Hypotheses: 1) Understanding of warfarin, novel oral anticoagulants (NOAC), rhythm control therapy, cardioversion and radio frequency ablation changes little from baseline to 6 months and 2) treatment rates at 6 months are associated with patient understanding of therapies at baseline.
Methods: We analyzed survey data from SATELLITE, a substudy of new-onset AF patients enrolled at 56 US sites participating in the ORBIT-AF registry. Patients were surveyed at the baseline and 6 month follow up clinic visit using Likert scales. Agreement between time points was assessed with the McNemar test, and the relationship between understanding and treatment was assessed only for the subset not on treatment at baseline.

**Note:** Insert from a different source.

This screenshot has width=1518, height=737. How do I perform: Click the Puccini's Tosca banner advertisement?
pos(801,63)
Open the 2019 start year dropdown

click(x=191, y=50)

Results: Of 1000 patients enrolled in SATELLITE, 506 had 6-month survey data (data collection is continuing). Among these, the median age was 69.0 years (IQR 63.0 - 76.0) and 93.7% (474 of 506) were white. There was evidence of improvement in the self-reported understanding of warfarin and NOACs from baseline to 6 months, but not for rhythm control, ablation or cardioversion. The proportion reporting high understanding improved significantly for warfarin (p<.0001) and NOACs (p<.0001) from 47% (223 of 474) and 51% (245 of 481) at baseline to 60% (284 of 474) and 69% (332 of 481) at 6 months respectively (Figure 1). Patients with high understanding of the benefits of ablation (p=0.0005) and options for ablation (p=0.0093) at baseline were more likely to have this therapy at the 6 month follow up (N=590), but improved understanding was not associated with increased use of warfarin/NOACs (N=83) or rhythm control (N=444).
Conclusions: Patients with new-onset AF had improved self-reported understanding of some treatment options over the first 6-months from diagnosis; however, factors other than patient understanding may influence AF treatments received at 6 months. Patient understanding of AF treatments remains suboptimal at 6 months, and our results suggest a need for ongoing patient education.